One explanation is that many investors view enhanced-cash funds as a replacement for money funds - rather than a vehicle to complement them. When investors take that stance, money funds almost always win over enhanced-cash funds.
"I wouldn't have the same comfort level we do now with money funds," said J. Michael Martin, president of Financial Advantage Inc. in Columbia, Md., which manages $185 million. "It's just not as safe."
But enhanced-cash funds are really a separate asset class, Mr. Ledford said. They generate higher yields than money funds but at the same time are less volatile than short-term-bond funds, he said.
"You're starting to see more retail interest in enhanced-cash funds," Mr. Ledford added. "It's not just institutional anymore."
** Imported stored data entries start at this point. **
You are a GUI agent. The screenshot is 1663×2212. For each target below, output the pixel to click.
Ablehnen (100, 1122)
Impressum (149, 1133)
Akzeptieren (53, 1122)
There are other problems with enhanced-cash funds, however, said one fund executive whose firm offers an enhanced-cash strategy via a private-placement vehicle.
SEC scrutiny an issue
Implementing an enhanced-cash strategy in a mutual fund invites scrutiny from the Securities and Exchange Commission, which has taken a dim view of retail funds that promise a stable value, said the executive, who spoke on the condition of anonymity.
Enhanced-cash funds try to maintain a stable income by striving for an net asset value of $1 per share.
While Reserve Management has proven that that won't be an obstacle to bringing the funds out via mutual funds, fund companies need to be careful not to promise to maintain a NAV of $1 per share, and to state clearly that the fund is not a money fund, Mr. Crane said.